I brought them to my home, and they detailed the funeral expenses. The cost for transportation, food for the mourners, a burial site, and a coffin. A small coffin. For a one and half year old child.

We cried with them and prayed with them, and gave them the money they needed to bury that small, beloved, sacred human being. And then they left, to travel ten hours into Eastern Zambia, where they would bury the baby in his ancestral home.

Victor Phiri was the youngest son of a very funny man, who loved life and loved children and worked hard and knew how to play. He had an older brother, Paul, named after his Uncle Paul, a kind and loyal and responsible man, who cared for all his younger siblings when their parents died. He had a mother, Amayi Phiri, who stayed up nights with him, held him close, willed him to keep on breathing. And he died last week. Of a treatable illness. And a few days ago, he was buried in a little, tiny coffin.
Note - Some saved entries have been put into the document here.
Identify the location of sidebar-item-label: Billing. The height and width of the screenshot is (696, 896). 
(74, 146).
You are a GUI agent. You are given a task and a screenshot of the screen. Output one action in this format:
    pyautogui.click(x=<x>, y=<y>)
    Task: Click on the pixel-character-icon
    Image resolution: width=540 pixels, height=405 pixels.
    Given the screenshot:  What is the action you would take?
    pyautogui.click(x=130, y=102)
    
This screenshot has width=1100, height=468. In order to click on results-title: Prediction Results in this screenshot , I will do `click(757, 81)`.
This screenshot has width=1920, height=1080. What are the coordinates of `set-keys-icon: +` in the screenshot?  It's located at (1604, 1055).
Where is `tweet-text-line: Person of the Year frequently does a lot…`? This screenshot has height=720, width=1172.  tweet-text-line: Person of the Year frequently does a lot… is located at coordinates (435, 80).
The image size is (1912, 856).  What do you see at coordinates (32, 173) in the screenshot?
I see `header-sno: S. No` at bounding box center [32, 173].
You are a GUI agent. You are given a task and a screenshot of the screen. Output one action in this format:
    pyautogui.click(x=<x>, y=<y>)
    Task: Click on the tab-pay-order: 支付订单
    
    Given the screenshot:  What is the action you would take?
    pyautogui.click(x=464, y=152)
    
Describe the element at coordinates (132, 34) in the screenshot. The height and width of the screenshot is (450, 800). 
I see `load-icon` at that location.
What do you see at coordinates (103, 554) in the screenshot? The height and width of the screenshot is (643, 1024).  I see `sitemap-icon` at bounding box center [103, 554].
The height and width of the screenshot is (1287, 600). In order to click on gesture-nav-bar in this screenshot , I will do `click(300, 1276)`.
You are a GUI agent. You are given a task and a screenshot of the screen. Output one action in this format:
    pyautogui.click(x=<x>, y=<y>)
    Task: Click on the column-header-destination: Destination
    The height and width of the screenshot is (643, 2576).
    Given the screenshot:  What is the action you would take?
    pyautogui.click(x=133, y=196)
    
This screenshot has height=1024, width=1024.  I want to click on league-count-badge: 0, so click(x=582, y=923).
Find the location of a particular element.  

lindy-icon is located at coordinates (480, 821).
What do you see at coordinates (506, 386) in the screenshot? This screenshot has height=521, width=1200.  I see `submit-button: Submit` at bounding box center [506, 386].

Awhile ago, I was telling a friend, someone who lives in the US, about life here, and death here, and I was furious. Just angry. And that man said to me, “Well, I guess the only thing you can do is just be grateful for what you have.” And I responded, without any filter, without any thinking, “No. The only thing you can do it get off your butt and do something about it.”

I don’t know exactly what it is. It might be donating money. It might be advocating for foreign aid. It might be supporting global health initiatives. It might be switching jobs. It might be getting on a plane. I don’t know what it is. But I guess I just think that we should all probably do something. Something.

In the mud this morning, rain seeping through my shirt, and I was stuck. Just plain stuck. A dead battery, wet and dirty and sad. And a stranger came, and he pulled over, and he spent some time, hooking and unhooking the jumper cables, pushing the car for a better angle, moving his car until the cables stretched. Standing with me in the rain, standing with me in the dirt, until the car burst to life again. And I could move again. I could go forward.

We do have it in us to do something. To stop our normal route, and pull over, and take the time to stand in the rain, to wade in the muck, to give life to someone else. And I think that is the only way we move forward. The only way I move forward. The only way you move forward. If we all just stop, stop what we are doing, and try a little harder. For Victor. For little Victor with his huge brown eyes, I think we can wade in the muck together. Can’t we?